(Stored items)
————————
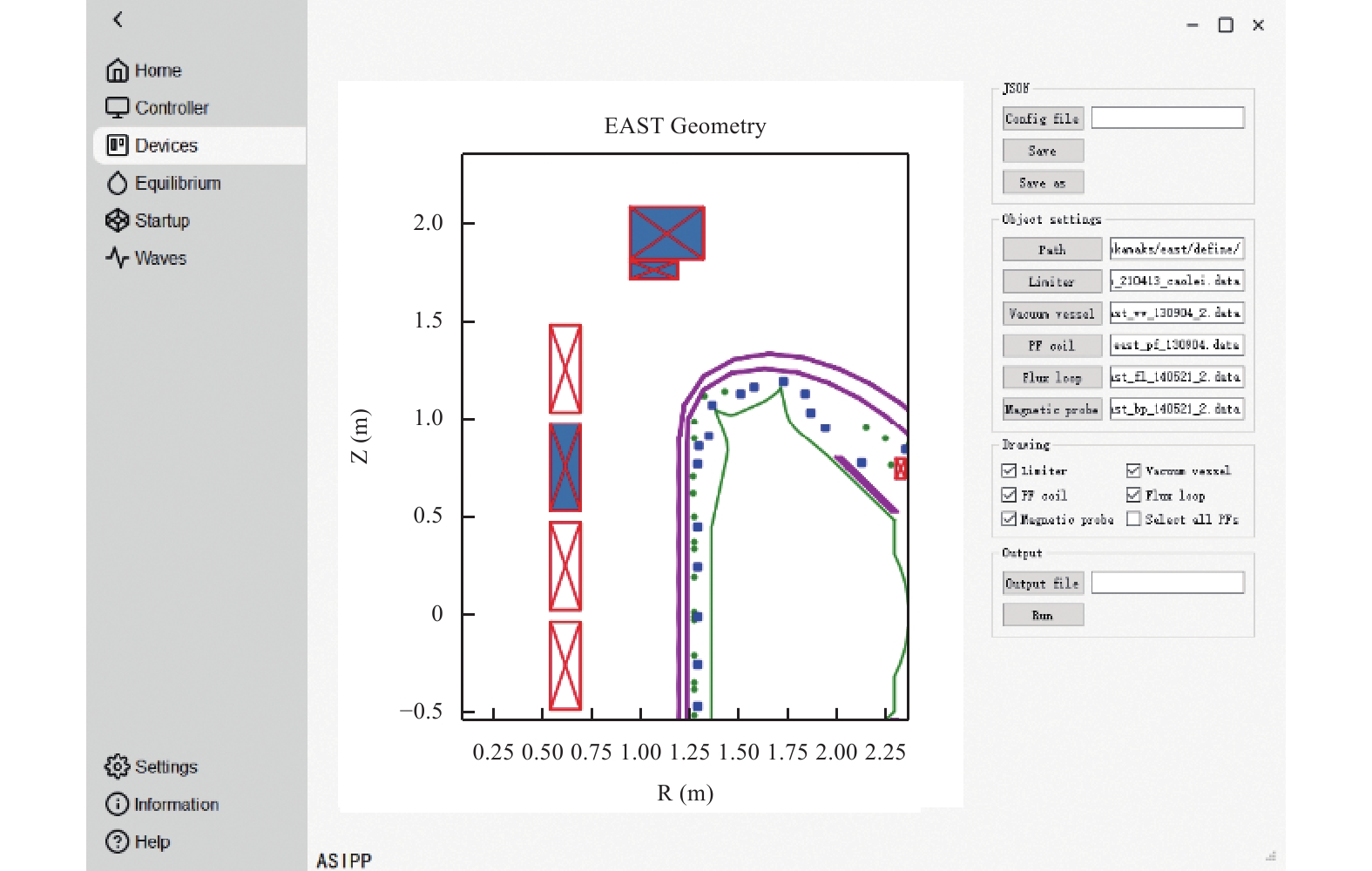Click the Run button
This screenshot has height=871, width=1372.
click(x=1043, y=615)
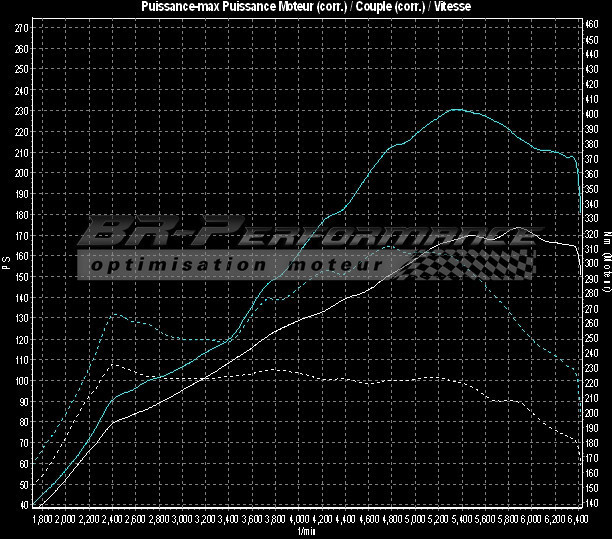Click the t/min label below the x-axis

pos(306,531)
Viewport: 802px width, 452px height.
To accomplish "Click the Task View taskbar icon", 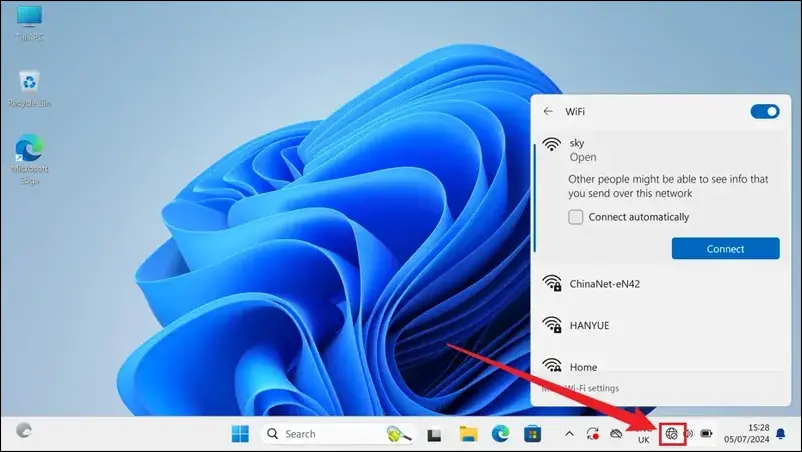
————————
Assigned task:
Your answer must be an exact copy of the lines above, from the line that contains "Viewport: 802px width, 452px height." through the final line, with no pictures in it.

Written response:
Viewport: 802px width, 452px height.
To accomplish "Click the Task View taskbar icon", 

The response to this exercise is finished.